What the exercise asks:
For this exercise, the lines from the one with "Open the English language dropdown" through the final line of the data below are to be transcribed exactly, and pictures are to be skipped.

Data for the task:
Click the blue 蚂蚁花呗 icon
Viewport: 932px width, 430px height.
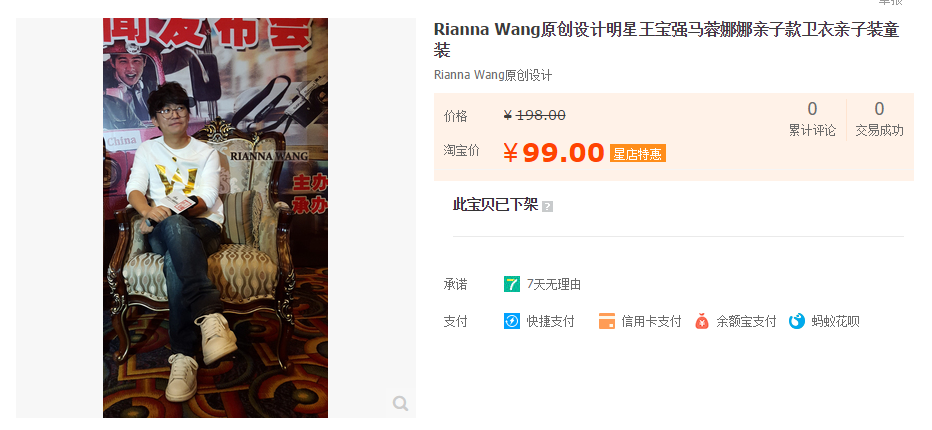(x=796, y=321)
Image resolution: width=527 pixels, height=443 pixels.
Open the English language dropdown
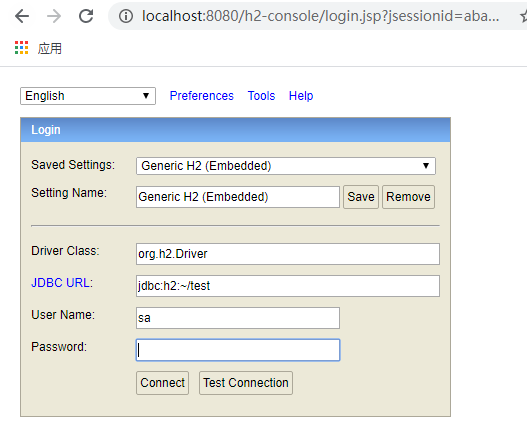[x=88, y=96]
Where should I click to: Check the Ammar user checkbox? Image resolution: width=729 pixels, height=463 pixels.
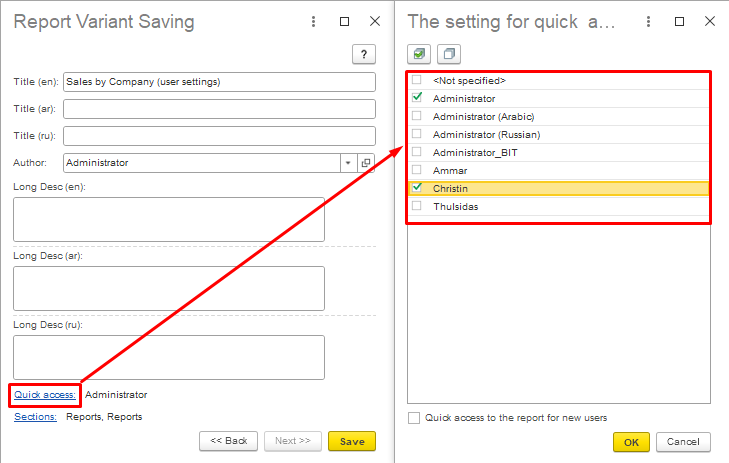pos(417,170)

Response box:
Open the English language dropdown
[x=88, y=96]
Where should I click to: Check the Ammar user checkbox? Image resolution: width=729 pixels, height=463 pixels.
pos(417,170)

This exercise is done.